Cracking and Hydraulic Fracturing in Embankment Dams and Levees: On-Demand
Cracks are likely to develop in most embankment dams and levees, and not just in those that are poorly constructed. This course will present some of the common conditions that can lead to adverse geostatic stress conditions, cracking, and hydraulic fracturing in embankments. Case histories are used to illustrate various crack-forming mechanisms and potential failure modes associated with embankment cracking. The need for caution when considering drilling in the core of a dam is discussed. The course will review practical design measures that can be implemented to defend against internal erosion that is associated with the inevitable formation of cracks in dams and levees.
Increased awareness of common conditions that lead to unfavorable stresses in embankments.
Better understanding of crack-forming mechanisms associated with differential deformations and with hydraulic fracturing.
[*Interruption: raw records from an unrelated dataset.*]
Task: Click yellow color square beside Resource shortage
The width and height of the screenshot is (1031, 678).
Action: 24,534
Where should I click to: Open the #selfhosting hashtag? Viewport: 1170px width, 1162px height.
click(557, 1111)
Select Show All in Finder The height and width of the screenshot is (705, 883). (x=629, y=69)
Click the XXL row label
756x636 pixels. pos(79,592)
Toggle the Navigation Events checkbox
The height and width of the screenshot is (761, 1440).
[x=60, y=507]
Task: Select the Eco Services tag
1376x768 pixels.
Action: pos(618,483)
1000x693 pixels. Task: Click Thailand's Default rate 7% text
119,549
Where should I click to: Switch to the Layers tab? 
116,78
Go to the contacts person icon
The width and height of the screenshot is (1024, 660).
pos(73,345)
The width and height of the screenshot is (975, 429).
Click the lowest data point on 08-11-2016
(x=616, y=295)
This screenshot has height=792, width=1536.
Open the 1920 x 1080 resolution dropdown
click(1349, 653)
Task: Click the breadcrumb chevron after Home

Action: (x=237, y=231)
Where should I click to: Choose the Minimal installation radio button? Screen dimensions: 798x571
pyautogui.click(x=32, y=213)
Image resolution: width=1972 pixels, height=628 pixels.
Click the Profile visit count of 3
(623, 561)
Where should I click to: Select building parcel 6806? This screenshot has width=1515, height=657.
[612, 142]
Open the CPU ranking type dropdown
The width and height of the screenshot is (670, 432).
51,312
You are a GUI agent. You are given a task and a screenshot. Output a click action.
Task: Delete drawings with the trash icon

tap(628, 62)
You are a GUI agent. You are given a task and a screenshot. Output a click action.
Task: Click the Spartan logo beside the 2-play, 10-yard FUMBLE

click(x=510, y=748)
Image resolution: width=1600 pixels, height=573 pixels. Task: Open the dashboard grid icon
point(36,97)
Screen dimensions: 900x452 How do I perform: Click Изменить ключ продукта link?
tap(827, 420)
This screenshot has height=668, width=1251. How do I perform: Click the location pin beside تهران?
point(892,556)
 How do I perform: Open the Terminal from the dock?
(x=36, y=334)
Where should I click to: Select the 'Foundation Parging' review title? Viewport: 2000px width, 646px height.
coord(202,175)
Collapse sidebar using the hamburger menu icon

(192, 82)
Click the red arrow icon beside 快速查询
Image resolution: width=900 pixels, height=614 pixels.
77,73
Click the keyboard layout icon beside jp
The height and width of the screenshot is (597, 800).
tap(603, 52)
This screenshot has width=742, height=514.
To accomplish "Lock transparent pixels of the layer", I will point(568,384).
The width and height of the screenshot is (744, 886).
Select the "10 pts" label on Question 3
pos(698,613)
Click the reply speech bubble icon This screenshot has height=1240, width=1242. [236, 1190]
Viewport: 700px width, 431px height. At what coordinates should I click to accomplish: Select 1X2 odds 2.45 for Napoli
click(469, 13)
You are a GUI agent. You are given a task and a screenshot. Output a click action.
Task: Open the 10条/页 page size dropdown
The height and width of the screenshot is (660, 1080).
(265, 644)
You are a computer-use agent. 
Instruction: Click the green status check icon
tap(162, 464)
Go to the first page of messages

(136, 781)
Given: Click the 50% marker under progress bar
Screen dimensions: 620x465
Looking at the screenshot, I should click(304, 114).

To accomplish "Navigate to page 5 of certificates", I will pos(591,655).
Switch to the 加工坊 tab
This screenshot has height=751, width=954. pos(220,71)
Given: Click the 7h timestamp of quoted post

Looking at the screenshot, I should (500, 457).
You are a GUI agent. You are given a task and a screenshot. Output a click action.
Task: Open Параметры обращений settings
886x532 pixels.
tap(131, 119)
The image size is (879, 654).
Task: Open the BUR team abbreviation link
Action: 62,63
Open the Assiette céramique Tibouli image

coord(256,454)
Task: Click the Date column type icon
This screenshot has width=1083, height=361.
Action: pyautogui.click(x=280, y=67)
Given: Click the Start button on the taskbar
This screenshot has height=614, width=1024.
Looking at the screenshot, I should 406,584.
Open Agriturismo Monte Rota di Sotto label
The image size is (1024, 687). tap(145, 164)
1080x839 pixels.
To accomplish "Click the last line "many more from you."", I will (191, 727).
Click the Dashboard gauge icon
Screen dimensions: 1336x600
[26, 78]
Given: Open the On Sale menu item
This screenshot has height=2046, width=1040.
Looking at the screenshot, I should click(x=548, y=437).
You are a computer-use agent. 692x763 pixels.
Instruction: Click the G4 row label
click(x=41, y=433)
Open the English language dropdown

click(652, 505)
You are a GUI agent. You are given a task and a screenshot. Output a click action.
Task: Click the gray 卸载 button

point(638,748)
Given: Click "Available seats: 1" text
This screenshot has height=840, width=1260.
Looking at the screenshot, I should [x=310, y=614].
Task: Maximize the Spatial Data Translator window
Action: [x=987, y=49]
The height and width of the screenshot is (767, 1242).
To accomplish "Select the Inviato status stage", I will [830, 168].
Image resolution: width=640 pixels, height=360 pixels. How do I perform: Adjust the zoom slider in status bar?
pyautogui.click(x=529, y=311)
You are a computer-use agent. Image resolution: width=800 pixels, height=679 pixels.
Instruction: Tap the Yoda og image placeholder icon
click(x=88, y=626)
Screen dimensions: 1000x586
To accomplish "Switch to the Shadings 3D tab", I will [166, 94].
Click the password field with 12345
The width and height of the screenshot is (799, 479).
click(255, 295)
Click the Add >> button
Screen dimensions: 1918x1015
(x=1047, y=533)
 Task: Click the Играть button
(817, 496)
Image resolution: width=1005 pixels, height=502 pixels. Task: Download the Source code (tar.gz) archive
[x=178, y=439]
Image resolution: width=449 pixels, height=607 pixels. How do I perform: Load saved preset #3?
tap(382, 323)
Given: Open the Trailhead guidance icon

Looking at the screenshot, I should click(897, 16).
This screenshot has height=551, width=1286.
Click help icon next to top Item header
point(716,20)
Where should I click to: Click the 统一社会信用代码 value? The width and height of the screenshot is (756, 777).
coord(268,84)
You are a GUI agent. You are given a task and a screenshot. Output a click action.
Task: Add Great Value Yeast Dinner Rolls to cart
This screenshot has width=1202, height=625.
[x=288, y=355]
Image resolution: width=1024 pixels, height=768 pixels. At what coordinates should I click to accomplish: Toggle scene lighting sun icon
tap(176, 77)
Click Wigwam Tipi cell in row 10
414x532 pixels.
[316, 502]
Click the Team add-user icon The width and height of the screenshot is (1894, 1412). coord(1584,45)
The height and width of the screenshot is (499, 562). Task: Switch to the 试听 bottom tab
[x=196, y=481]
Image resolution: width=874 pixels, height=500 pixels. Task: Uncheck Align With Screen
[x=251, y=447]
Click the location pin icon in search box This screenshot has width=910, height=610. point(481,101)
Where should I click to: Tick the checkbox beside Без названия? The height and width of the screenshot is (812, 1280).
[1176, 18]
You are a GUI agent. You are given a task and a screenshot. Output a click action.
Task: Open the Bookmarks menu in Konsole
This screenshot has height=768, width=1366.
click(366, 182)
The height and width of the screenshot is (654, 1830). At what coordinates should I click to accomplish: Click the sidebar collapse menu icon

Need for caution when drilling in the cores of dams.
Design measures to minimize risk of hydraulic fracturing and to protect against internal erosion.
Construction considerations to minimize risk of cracking in dams and levees.
Deborah J. Miller, Ph.D., P.E.
Miller Geotechnical Consultants
Debora J. Miller, Ph.D., P.E. has 30 years of experience in engineering consulting and university research and teaching. She specializes in geotechnical engineering and design of embankment dams, and is the engineer-of-record for design of new dams, dam enlargements, and dam rehabilitation projects mostly in the Rocky Mountain and southwestern regions of the U.S. She has served as the project manager and in a supervisory design role on dam projects situated in a variety of geologic settings and challenging site conditions. Her role on most projects is as the lead geotechnical designer, responsible for geologic/geotechnical site investigations; evaluation and treatment of foundations in both rock and unconsolidated materials; characterization and use of on-site and off-site borrow materials for use in dam construction; seepage, slope stability and deformation analysis for all loading conditions; final design of the dam template, including special filter and drain zones; design for penetrations through the dam; and geotechnical monitoring instrumentation design. Dr. Miller has substantial experience in facilitation of potential failure modes analysis workshops for embankment dams, and has served on several peer review boards for dam design and construction projects. She is active in dam safety professional organizations, having served two terms on the Board of Directors of the U.S. Society on Dams (USSD) and has been an active member of several technical working committees of both USSD and the Association of State Dam Safety Officials (ASDSO).